» **What is being asked**
Each line below has to be set down again exactly.

Source data
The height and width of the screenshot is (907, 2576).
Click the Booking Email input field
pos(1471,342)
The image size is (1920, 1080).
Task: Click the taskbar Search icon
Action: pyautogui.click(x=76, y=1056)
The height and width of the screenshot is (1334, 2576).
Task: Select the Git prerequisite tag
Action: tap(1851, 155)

» **Written response**
The height and width of the screenshot is (907, 2576).
Click the Booking Email input field
pos(1471,342)
The image size is (1920, 1080).
Task: Click the taskbar Search icon
Action: pyautogui.click(x=76, y=1056)
The height and width of the screenshot is (1334, 2576).
Task: Select the Git prerequisite tag
Action: tap(1851, 155)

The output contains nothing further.